= ASSIGNMENT =
Below are the entries; return exactly the line with "Monitora (564, 2364)" and every later line, without anything else.

Collected data:

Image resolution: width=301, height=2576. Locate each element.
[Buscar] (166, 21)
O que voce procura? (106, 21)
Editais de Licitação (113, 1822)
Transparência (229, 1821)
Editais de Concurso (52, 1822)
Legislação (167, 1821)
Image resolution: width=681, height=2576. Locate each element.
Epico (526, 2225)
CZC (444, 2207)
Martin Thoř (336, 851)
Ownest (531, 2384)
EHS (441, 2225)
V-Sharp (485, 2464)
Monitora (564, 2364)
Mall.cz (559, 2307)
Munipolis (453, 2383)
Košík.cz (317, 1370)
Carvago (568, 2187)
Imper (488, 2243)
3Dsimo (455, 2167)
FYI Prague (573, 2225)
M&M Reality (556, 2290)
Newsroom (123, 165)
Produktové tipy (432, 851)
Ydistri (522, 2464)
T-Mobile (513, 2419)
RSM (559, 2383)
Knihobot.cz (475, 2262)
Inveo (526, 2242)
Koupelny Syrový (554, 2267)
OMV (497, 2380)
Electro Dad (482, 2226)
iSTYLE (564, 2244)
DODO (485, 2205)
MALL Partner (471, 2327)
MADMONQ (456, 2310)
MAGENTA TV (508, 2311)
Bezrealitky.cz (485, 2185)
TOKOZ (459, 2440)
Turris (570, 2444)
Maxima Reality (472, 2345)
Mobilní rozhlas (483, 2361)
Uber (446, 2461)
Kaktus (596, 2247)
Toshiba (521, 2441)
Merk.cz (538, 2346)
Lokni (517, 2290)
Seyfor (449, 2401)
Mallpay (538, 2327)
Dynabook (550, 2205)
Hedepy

= ANSWER SECTION =
Monitora (564, 2364)
Mall.cz (559, 2307)
Munipolis (453, 2383)
Košík.cz (317, 1370)
Carvago (568, 2187)
Imper (488, 2243)
3Dsimo (455, 2167)
FYI Prague (573, 2225)
M&M Reality (556, 2290)
Newsroom (123, 165)
Produktové tipy (432, 851)
Ydistri (522, 2464)
T-Mobile (513, 2419)
RSM (559, 2383)
Knihobot.cz (475, 2262)
Inveo (526, 2242)
Koupelny Syrový (554, 2267)
OMV (497, 2380)
Electro Dad (482, 2226)
iSTYLE (564, 2244)
DODO (485, 2205)
MALL Partner (471, 2327)
MADMONQ (456, 2310)
MAGENTA TV (508, 2311)
Bezrealitky.cz (485, 2185)
TOKOZ (459, 2440)
Turris (570, 2444)
Maxima Reality (472, 2345)
Mobilní rozhlas (483, 2361)
Uber (446, 2461)
Kaktus (596, 2247)
Toshiba (521, 2441)
Merk.cz (538, 2346)
Lokni (517, 2290)
Seyfor (449, 2401)
Mallpay (538, 2327)
Dynabook (550, 2205)
Hedepy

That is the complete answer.